ChrisMarshallNY 20 hours ago

I don’t buy anything over $50, on Amazon. Been burned by fakes and gray-market stuff (sold as legit brand).

Amazon definitely explicitly supports this.

What I do, is go directly to the product Web site (not the Amazon page for the manufacturer), and order from there. Sometimes, the fulfillment is via Amazon, but I know I’m getting the real thing. The difference in price is often smaller than you might think. Amazon prices aren’t that good, anymore.

2
mrgoldenbrown 15 hours ago

If the fulfilment is by Amazon, how do you know you aren't getting a fake? Is there a way to see if a seller is using commingled inventory or not?

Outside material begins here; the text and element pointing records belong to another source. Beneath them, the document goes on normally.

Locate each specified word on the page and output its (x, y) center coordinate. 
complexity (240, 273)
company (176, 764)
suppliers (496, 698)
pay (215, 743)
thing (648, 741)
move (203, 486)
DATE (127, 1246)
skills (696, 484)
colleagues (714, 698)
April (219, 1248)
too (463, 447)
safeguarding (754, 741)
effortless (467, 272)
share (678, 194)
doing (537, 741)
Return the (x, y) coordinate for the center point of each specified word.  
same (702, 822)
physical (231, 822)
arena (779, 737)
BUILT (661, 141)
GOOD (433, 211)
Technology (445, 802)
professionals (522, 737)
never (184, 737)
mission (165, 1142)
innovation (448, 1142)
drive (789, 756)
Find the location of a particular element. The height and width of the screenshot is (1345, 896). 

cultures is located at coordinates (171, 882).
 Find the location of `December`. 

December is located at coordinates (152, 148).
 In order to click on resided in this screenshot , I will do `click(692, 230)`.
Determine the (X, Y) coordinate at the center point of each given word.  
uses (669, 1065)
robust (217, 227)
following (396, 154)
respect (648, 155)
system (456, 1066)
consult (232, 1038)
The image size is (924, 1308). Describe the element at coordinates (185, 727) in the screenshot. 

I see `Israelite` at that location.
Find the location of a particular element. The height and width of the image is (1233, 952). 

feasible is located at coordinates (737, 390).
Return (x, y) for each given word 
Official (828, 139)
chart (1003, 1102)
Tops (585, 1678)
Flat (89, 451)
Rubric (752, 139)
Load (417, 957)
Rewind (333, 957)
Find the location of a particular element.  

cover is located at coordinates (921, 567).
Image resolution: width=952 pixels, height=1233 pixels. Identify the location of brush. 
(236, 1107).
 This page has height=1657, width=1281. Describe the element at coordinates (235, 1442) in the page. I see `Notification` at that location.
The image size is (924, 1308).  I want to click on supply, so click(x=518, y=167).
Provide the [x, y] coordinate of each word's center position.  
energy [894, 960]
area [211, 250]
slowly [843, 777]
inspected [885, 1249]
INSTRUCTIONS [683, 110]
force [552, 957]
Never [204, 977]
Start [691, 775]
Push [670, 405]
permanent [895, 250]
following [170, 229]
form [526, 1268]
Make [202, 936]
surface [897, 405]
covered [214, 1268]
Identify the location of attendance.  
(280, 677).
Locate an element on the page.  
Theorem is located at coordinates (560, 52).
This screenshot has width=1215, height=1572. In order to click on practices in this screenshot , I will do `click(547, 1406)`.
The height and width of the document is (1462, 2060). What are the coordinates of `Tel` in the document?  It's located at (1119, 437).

https://news.ycombinator.com/item?id=20499808

addaon 1 hour ago

I make a habit of asking support whether things I’m buying are commingled. First-level support used to be able to tell me pretty quickly (and I got both “yes” and “no” answers), but these days I’ve had to escalate most of the time. Kind of nuts to me that it’s worth ten minutes of support time and twenty minutes of supervisor time for them to sell me a $3 usb cable, but they’re the ones paying, so…

ChrisMarshallNY 14 hours ago

I would think that it would only take one or two incidents, to destroy that whole business model.

Vendors can be flexible, if the malfeasance is under the Amazon imprimatur, but it's a completely different story, if they act as fulfillment for a separate company, and substitute fake stuff.

amanaplanacanal 16 hours ago

If the fulfillment is by Amazon, how do you know what you are getting? I thought Amazon commingled all their stock in one bin no matter where it came from.

mrgoldenbrown 15 hours ago

Vendors using FBA have some control over whether commingling happens but I don't know if consumers have any way to know the current status of whether its commingled or not.